Ein Naturkostler beschrieb dagegen die Niederungen des Alltags. Den Käufern sei es oftmals egal, woher die Tomaten kommen, ob aus Chile oder Südafrika. Darüberhinaus sei er auf den Einkauf im Fruchthof angewiesen. Wollte er seinen politischen Anspruch umsetzen, hieße die Alternative nur, „Laden dichtmachen“. An der für die Tagung zentralen Frage „Was ist an der Projektarbeit noch politisch“ hakte sich auch die Arbeitsgruppe „Freiraum als Nische“ fest. Die Existenz eines Kinderladens beispielsweise sei heute per se nicht mehr politisch. Die seien damals zwar aus Kritik an der Erziehung gegründet worden, heute werde aber weitgehend „nur so vor sich hingemacht“, hieß es provozierend. Diese These fand zwar nicht ungeteilte Zustimmung, doch die große Kontroverse entstand daraus nicht. Das sei arrogant, hieß es dagegen. Warum sollte man nicht auch mal zufrieden sein können, und schließlich mache man den Kinderladen, damit es dem Kind besser gehe. Das sei doch schon was.

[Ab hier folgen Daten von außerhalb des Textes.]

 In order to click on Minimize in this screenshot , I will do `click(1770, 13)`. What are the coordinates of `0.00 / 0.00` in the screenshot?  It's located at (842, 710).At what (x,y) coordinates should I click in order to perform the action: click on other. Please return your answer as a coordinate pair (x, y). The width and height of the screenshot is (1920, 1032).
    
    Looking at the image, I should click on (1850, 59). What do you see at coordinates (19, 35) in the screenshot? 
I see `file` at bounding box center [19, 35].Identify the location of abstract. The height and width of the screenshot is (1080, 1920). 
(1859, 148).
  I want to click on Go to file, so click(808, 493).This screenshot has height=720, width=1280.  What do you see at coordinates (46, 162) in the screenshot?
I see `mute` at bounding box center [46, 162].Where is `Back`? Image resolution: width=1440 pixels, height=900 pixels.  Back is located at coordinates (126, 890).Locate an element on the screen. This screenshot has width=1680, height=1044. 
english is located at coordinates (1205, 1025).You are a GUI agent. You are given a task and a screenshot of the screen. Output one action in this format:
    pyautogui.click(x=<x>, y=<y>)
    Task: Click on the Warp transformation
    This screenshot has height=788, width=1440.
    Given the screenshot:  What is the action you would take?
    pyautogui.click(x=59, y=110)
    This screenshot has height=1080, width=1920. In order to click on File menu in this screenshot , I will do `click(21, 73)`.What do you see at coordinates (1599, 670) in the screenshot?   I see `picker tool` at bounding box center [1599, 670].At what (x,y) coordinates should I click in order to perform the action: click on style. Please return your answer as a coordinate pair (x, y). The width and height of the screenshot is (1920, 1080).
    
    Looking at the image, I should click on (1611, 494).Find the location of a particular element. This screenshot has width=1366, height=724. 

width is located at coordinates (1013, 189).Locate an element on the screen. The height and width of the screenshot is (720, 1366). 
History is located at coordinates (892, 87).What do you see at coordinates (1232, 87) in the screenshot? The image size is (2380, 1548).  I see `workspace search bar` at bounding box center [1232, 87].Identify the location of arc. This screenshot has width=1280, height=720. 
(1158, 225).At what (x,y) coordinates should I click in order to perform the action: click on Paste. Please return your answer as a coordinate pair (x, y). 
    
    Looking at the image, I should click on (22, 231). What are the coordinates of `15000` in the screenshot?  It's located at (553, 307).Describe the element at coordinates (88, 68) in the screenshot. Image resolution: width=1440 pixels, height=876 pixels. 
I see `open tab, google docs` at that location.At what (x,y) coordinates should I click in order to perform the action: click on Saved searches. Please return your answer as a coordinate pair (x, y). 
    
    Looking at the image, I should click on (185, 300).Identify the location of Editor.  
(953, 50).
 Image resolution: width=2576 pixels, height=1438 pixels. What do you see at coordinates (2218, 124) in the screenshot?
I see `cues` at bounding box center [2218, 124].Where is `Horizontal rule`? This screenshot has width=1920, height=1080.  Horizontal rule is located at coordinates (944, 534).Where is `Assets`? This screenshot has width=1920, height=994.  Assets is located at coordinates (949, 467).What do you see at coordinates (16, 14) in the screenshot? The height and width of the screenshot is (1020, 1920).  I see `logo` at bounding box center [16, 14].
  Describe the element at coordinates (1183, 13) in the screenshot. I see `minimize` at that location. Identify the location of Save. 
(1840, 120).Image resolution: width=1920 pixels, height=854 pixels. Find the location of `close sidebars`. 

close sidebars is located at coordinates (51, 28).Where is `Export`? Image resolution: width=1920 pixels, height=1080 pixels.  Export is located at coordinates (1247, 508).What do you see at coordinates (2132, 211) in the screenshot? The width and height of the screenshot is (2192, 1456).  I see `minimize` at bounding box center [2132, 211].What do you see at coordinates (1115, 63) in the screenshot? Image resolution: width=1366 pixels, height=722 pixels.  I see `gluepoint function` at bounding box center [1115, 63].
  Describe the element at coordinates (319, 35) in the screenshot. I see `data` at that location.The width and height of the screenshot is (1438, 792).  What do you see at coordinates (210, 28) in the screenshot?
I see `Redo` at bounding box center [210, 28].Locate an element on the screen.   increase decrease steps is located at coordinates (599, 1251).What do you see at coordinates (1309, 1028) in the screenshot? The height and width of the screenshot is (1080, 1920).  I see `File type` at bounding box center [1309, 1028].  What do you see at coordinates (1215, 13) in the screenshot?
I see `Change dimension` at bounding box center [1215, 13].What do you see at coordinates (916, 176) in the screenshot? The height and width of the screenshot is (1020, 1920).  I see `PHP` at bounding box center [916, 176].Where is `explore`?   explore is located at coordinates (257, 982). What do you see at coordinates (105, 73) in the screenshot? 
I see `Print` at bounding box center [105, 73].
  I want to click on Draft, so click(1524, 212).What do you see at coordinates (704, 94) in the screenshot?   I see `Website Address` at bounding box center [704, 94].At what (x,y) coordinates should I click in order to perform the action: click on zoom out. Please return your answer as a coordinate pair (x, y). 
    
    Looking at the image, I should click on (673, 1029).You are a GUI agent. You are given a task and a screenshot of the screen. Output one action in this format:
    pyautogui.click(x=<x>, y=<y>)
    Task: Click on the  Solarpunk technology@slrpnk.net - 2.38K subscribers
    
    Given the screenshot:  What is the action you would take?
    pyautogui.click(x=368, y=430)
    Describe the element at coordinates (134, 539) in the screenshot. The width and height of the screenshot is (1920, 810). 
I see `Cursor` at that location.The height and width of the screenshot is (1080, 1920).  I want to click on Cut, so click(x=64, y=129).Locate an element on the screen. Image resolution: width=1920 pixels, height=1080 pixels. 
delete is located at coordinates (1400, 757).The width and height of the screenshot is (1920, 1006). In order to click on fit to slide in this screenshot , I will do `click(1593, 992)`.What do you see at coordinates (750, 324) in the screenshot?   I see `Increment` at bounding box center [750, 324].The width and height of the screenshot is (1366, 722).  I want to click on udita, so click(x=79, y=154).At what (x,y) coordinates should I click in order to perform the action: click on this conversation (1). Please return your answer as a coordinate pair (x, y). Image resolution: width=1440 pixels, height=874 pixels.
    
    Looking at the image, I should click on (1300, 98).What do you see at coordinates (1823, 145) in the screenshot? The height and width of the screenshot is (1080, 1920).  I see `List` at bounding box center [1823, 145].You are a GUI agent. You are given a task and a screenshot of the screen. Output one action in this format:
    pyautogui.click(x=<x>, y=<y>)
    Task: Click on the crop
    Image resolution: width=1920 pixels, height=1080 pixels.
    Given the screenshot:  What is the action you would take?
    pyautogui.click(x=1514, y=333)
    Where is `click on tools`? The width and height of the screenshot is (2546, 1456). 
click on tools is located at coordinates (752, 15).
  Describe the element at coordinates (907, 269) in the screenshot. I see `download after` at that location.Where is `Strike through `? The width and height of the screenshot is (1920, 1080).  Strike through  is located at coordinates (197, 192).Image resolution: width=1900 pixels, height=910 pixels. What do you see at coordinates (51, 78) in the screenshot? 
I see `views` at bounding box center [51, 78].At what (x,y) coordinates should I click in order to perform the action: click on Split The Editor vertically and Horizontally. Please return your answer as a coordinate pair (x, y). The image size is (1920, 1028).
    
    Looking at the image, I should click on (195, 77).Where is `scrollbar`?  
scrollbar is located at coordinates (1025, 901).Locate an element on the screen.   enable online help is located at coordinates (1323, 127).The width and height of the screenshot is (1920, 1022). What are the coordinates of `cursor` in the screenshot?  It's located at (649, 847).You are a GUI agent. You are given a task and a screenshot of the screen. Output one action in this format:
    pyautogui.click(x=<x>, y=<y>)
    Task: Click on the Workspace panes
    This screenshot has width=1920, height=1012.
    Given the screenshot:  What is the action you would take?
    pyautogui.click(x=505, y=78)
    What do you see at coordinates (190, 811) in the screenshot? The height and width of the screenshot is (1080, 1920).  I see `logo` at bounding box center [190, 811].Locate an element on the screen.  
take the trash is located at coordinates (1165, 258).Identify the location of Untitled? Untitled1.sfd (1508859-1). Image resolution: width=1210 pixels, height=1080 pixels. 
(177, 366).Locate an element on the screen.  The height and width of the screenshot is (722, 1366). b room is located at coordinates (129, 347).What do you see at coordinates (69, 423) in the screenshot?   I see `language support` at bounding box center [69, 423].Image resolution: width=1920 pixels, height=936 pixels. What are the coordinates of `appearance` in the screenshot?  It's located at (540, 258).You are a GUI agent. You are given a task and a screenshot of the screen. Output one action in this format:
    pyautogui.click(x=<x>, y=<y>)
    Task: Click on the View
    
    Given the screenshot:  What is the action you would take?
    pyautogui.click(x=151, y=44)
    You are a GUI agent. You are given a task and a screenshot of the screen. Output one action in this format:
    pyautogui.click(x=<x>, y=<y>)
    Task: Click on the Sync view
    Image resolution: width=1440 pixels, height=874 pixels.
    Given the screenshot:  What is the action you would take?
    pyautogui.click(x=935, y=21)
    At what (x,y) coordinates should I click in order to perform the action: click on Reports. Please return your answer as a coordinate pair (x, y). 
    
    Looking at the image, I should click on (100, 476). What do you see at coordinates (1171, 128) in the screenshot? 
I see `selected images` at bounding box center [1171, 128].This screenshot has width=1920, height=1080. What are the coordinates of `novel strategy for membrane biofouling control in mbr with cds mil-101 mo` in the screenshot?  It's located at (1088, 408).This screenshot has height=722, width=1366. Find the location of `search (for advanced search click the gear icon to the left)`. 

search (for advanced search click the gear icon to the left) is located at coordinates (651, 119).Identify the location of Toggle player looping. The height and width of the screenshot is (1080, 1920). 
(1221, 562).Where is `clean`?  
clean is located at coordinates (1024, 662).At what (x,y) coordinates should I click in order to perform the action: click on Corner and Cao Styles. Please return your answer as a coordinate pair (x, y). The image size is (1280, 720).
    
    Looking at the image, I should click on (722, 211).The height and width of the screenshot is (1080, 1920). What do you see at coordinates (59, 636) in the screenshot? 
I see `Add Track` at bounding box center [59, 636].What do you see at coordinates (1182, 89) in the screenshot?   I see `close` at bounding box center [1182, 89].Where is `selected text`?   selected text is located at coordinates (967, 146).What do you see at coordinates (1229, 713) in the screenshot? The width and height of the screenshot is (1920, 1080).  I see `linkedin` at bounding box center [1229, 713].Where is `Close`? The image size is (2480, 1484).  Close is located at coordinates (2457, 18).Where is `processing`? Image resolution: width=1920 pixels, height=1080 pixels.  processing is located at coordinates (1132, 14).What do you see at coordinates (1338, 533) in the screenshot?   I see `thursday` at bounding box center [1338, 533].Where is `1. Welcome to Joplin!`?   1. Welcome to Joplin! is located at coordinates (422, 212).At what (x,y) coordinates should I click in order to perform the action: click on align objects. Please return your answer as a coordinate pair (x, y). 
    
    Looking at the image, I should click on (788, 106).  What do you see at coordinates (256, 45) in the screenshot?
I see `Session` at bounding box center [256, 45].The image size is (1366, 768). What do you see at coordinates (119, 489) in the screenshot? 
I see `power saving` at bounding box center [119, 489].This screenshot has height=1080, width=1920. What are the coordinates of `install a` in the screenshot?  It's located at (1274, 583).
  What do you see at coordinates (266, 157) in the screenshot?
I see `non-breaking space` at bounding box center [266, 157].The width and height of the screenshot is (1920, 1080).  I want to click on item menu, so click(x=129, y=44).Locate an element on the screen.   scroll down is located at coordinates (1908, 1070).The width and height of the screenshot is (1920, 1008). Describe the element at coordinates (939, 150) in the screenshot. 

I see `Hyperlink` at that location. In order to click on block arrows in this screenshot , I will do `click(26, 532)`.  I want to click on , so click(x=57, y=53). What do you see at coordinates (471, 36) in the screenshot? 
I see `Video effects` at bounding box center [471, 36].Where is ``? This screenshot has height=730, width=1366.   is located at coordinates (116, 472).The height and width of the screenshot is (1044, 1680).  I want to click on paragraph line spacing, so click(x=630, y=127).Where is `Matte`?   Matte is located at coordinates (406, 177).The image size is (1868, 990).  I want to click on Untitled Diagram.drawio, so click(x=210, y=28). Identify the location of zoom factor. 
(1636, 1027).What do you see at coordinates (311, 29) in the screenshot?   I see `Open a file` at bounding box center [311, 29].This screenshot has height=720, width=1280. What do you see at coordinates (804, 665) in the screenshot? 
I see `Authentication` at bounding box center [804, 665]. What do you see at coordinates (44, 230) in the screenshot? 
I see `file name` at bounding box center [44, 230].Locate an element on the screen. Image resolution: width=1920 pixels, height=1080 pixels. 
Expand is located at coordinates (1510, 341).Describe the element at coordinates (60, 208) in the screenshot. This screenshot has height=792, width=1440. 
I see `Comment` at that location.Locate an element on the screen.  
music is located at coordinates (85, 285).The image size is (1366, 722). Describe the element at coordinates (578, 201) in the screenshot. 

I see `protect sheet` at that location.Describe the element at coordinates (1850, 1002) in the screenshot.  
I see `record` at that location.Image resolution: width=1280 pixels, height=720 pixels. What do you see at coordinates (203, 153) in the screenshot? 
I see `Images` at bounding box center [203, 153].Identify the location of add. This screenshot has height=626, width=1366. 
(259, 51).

Die Tatsache, daß der Projektalltag oftmals derart auffressend sei, daß darüber hinaus kaum noch politische Auseinandersetzungen laufen, blieb unbestritten. Angesichts der großen Kluft zwischen Alltag und Anspruch bot eine Netzwerkerin eine gedankliche Hilfskonstruktion an. Das Verhältnis von „Innenpolitik“, also all das, was innerhalb eines Projektes laufe, und „Außenpolitik“, das Agieren und Reagieren im gesellschaftlichen Umfeld, stimme nicht mehr. Wie man aber wieder zu einer angemssenen Verhältnismäßigkeit kommen kann, darauf blieben die Antworten vage. Europa 1992 zum Thema machen? Das fanden einige zu „reaktiv“, den meisten aber war das noch zu weit weg und vor allem zu unbekannt. Ein Sabbatjahr zum Verschnaufen und Nachdenken? Damit konnten die meisten schon eher was anfangen.

Bei dem Stichwort Zukunftsperspektive schien dann endgültig die Puste auszugehen. „Weiß jemand, wie das mit der Altersversorgung aussieht“, stand plötzlich als Frage im Raum. Sicherlich eine wichtige Angelegenheit, doch ob sie ausgerechnet an dieser Stelle zu behandeln sei, daran zweifelten denn doch einige TeilnehmerInnen. Birgit Cramon -Daiber vom Frauennetzzwerk „Goldrausch“, die die Einleitungsthesen vortrug, resümierte die Diskussion abschließend so: Utopie werde oft auf die Vergangenheit reduziert, „damals war alles besser“. Das führe zu einer Selbstunterschätzung, es werde verkannt, daß Fakten geschaffen wurden, die trotz allem Anlaß zu mehr Selbstvertrauen geben sollten.

Bilanz zu ziehen fiel folglich schwer. Keine greifbaren Diskussionspunkte, keine hitzigen Kontroversen, nur die neue Lust am Diskutieren. Die unangenehme Frage, „wen von den Jungschen interessiert das überhaupt noch, wenn wir uns nach zehn Jahren überhaupt nicht vom Fleck bewegt haben“, wurde von den meisten der zwischen 30 und 40jährigen TeilnehmerInnen beiseite geschoben. Sicher waren sich aber die meisten, daß weiter diskutiert, nach Gegenstragien und Utopien gesucht werden muß. Den Ungeduldigen wurde Herbert Marcuse entgegengehalten: „Die befreite Gesellschaft könne nur das Werk mehrerer Generationen sein und wird wohl mehr als hundert Jahre beanspruchen.“ Wird der Atem für die restlichen 90 Jahre ausreichen?